Using the listing below, reproduce exactly the lines from the one with "Screen dimensions: 950x422" through the last, with all pictures left out.
*** Opening Dataset records ***
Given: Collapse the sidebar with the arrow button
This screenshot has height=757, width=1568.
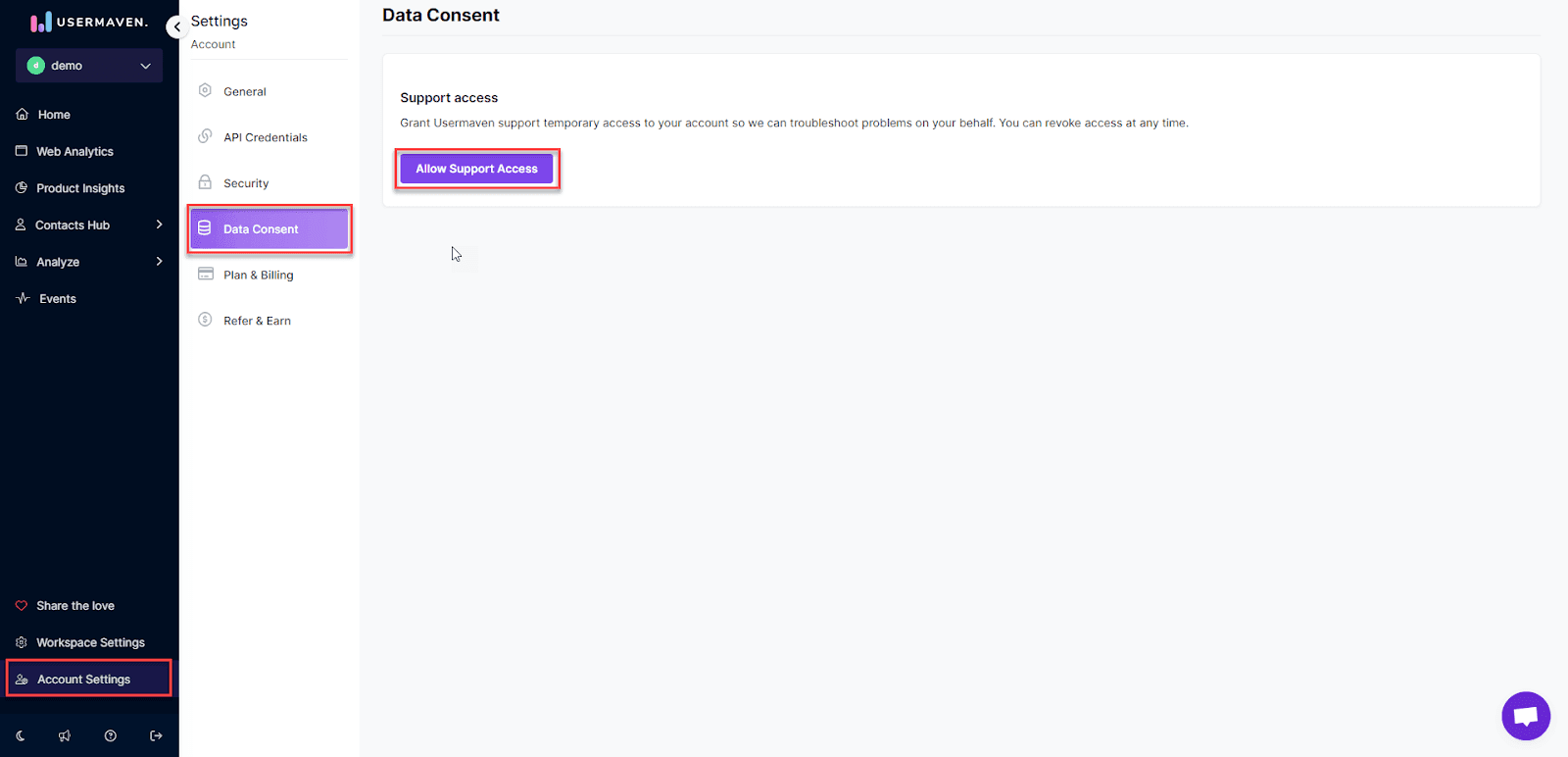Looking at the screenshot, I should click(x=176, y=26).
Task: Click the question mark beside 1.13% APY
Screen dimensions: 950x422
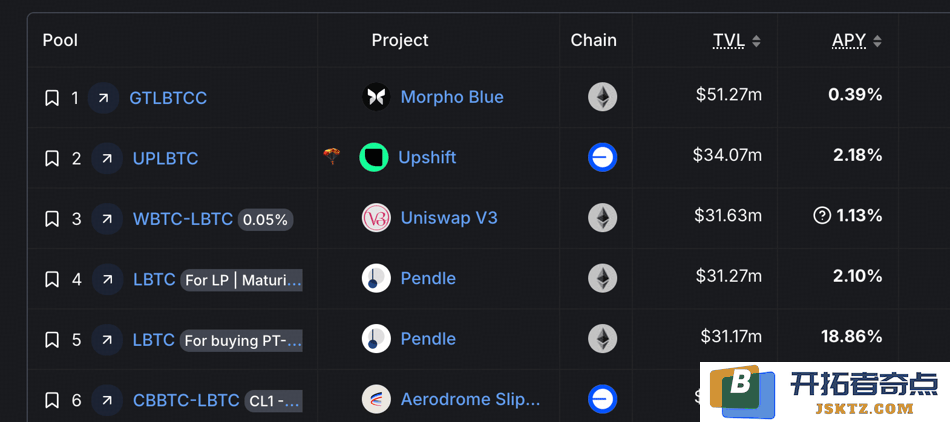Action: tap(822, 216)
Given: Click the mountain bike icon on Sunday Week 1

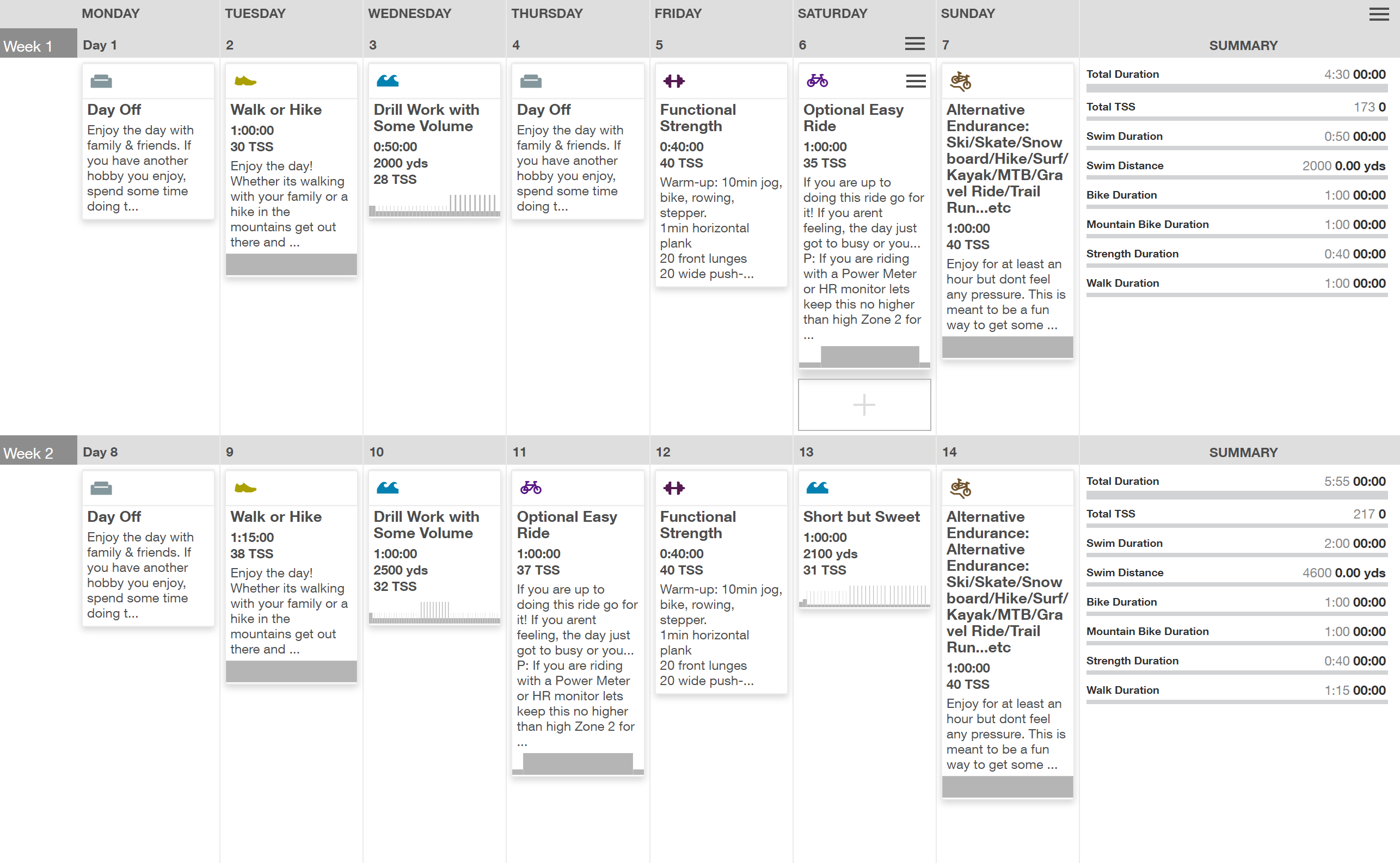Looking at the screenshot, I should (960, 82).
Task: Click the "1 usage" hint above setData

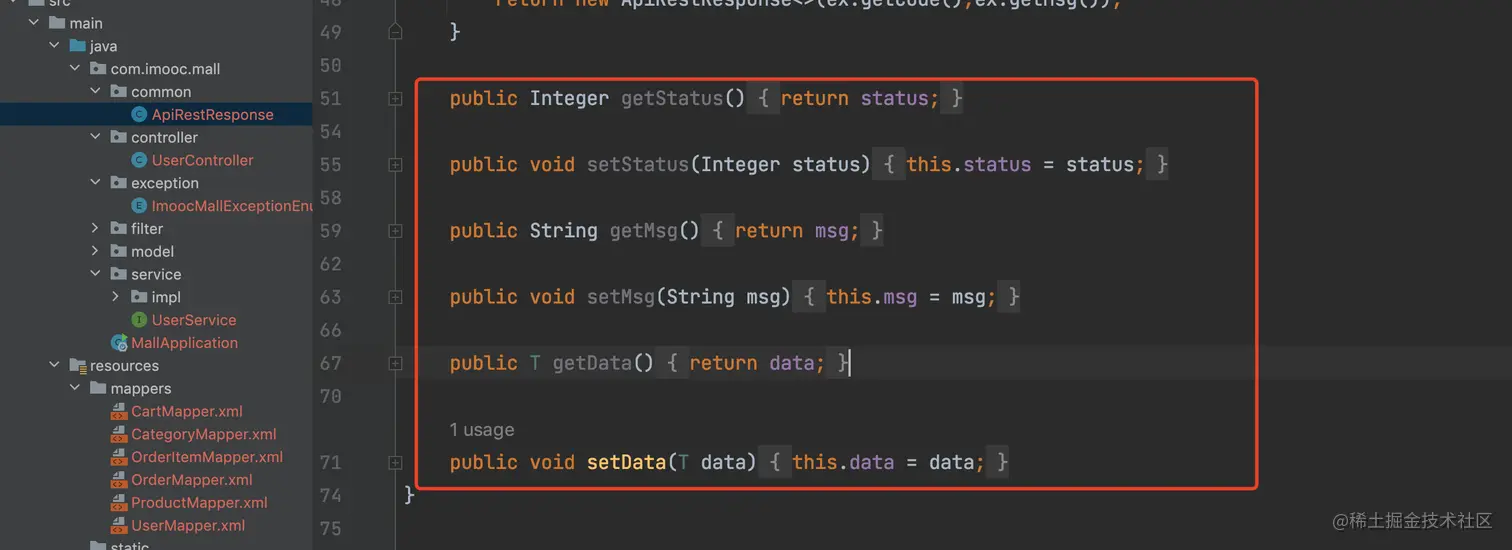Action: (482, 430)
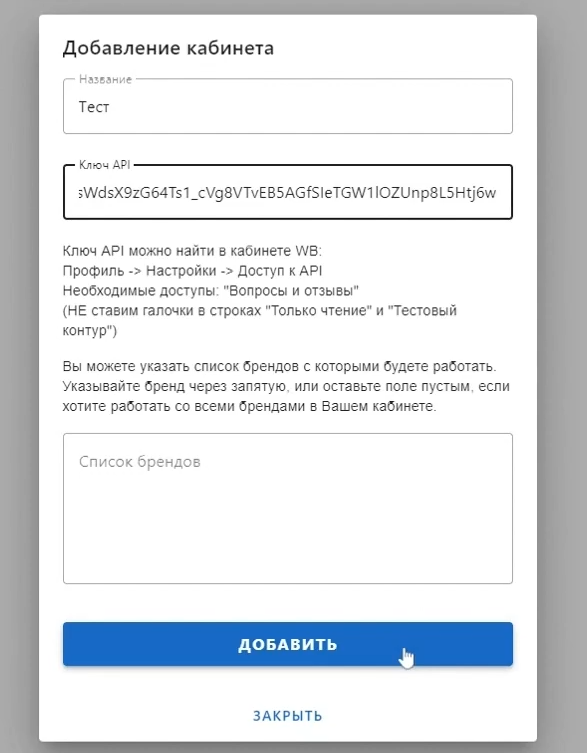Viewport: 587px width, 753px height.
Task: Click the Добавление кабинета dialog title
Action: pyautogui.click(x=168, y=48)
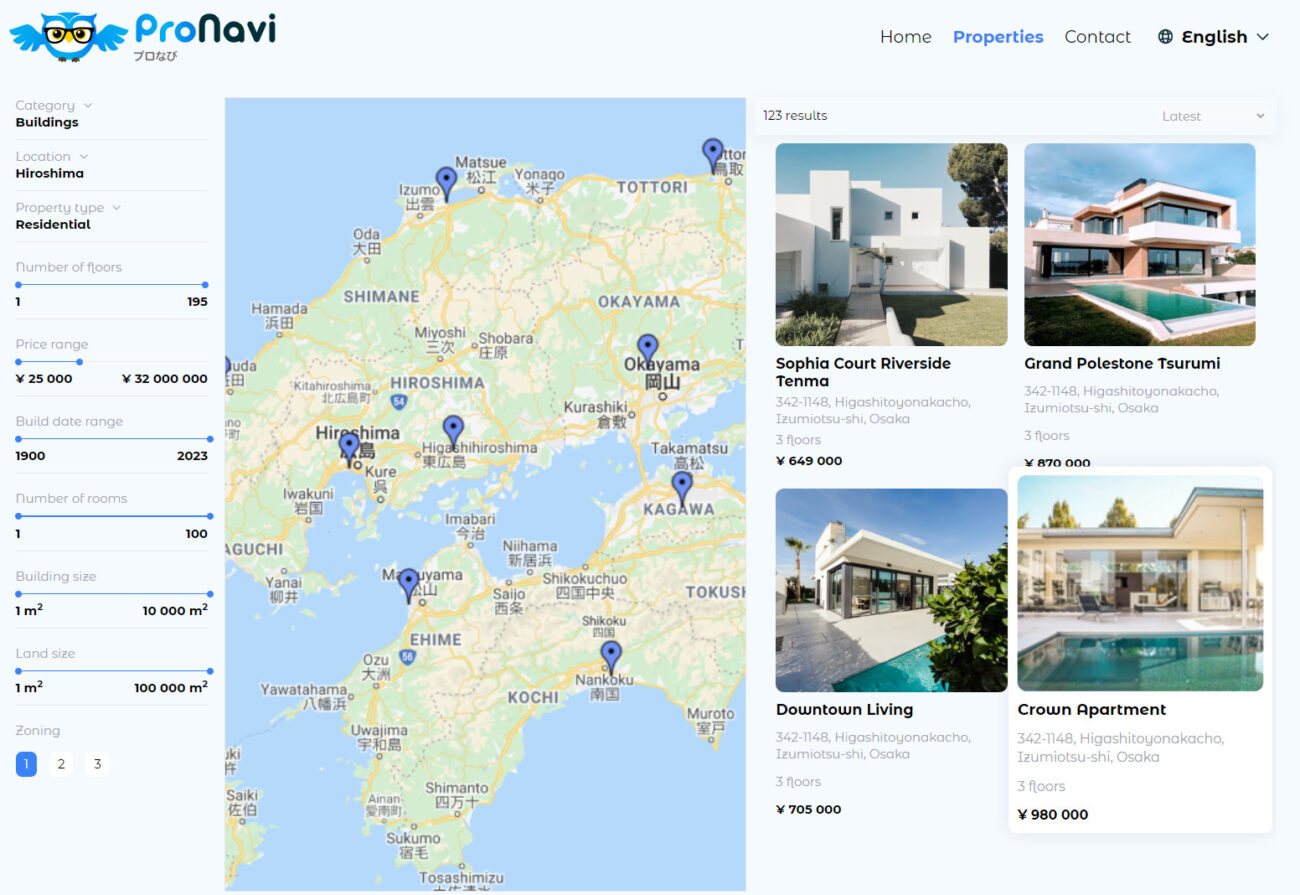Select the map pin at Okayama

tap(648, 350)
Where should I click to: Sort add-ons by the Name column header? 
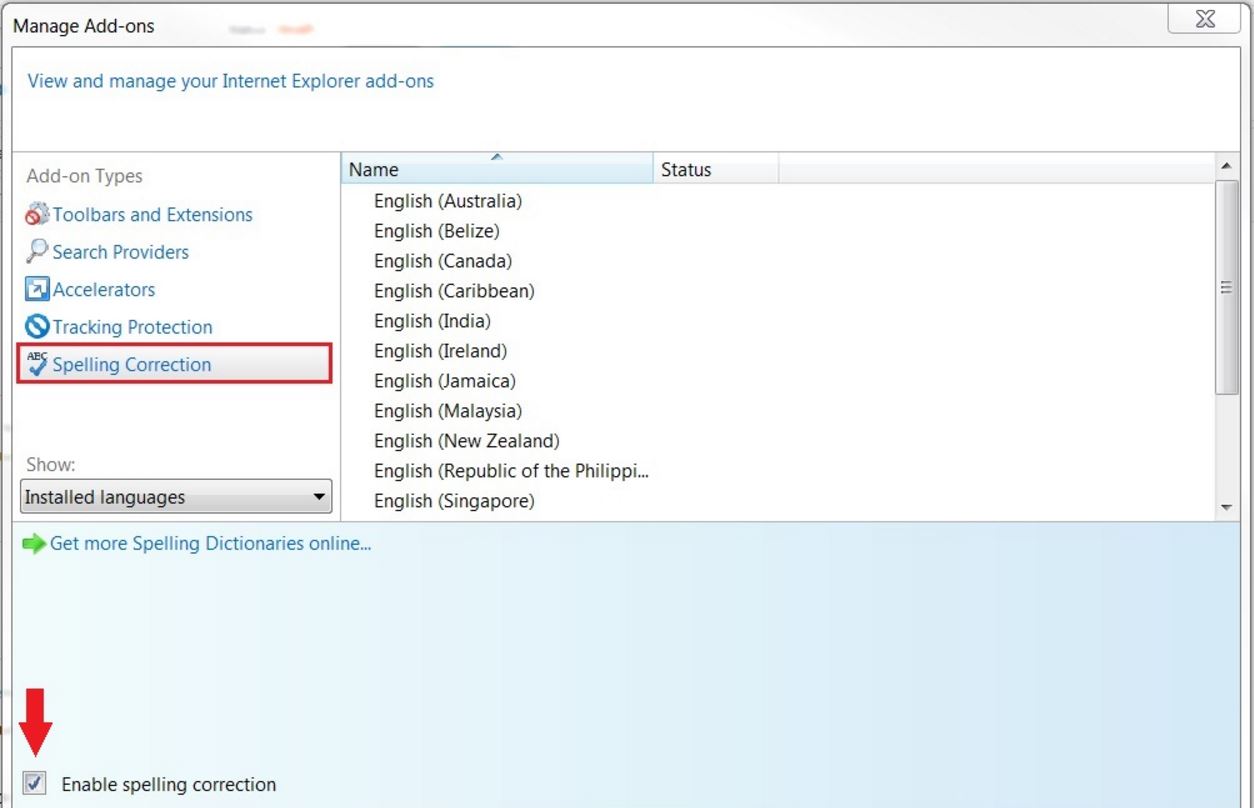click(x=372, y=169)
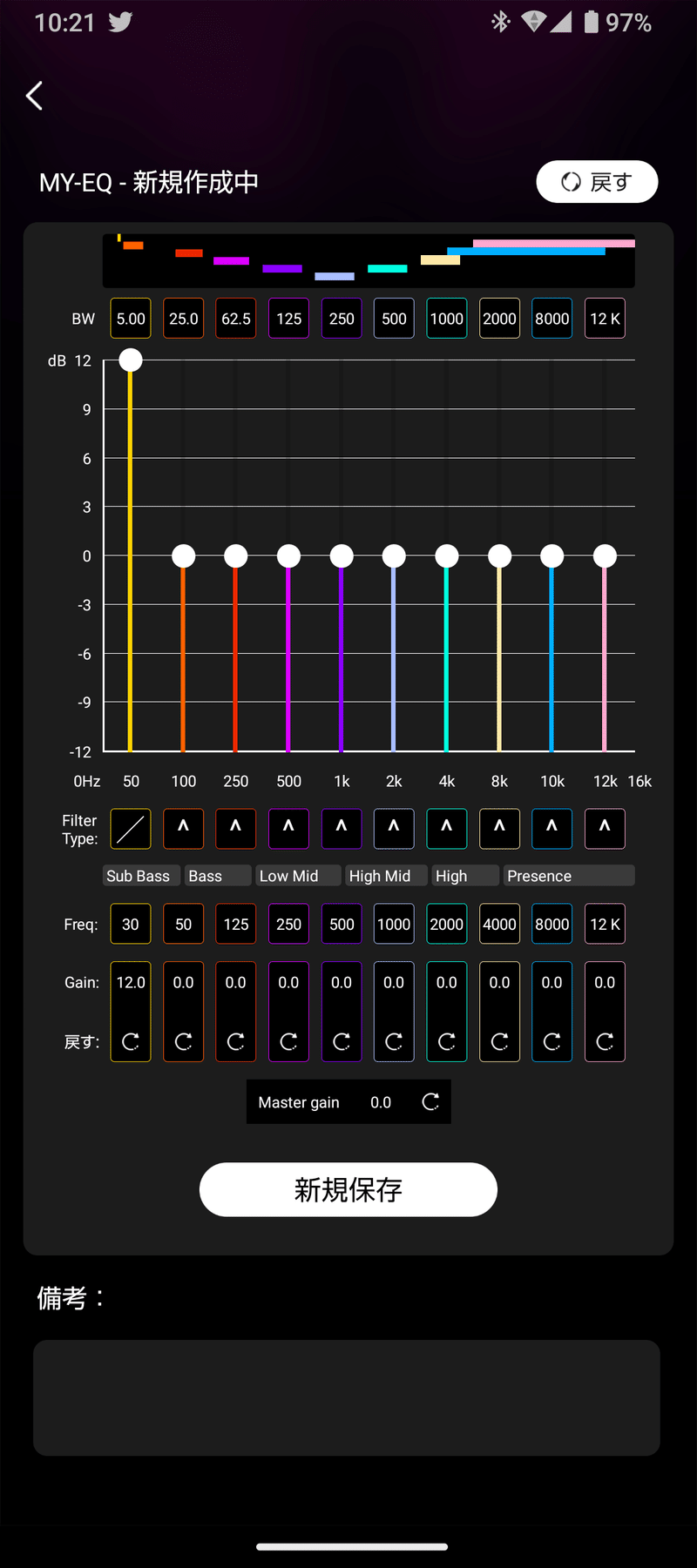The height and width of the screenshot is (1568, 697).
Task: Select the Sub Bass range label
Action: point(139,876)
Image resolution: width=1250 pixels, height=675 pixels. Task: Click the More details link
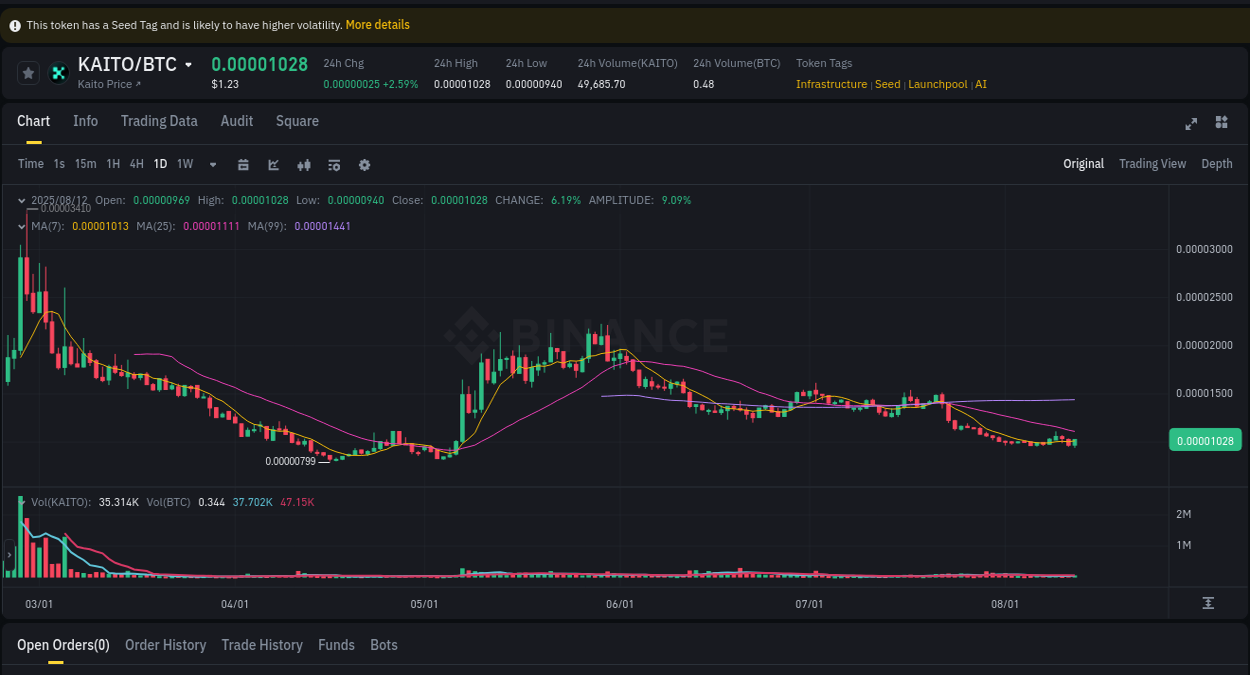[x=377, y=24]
*** Closing Dataset records ***
• [Written answer]:
Screen dimensions: 950x422
Action: tap(822, 216)
Given: Click the mountain bike icon on Sunday Week 1

Looking at the screenshot, I should (960, 82).
Task: Click the "1 usage" hint above setData

Action: (482, 430)
Viewport: 587px width, 753px height.
Task: Click the Добавление кабинета dialog title
Action: pyautogui.click(x=168, y=48)
Select the map pin at Okayama

tap(648, 350)
Where should I click to: Sort add-ons by the Name column header? 
click(x=372, y=169)
The height and width of the screenshot is (1568, 697).
Task: Select the Sub Bass range label
Action: point(139,876)
Image resolution: width=1250 pixels, height=675 pixels. Task: Click the More details link
[x=377, y=24]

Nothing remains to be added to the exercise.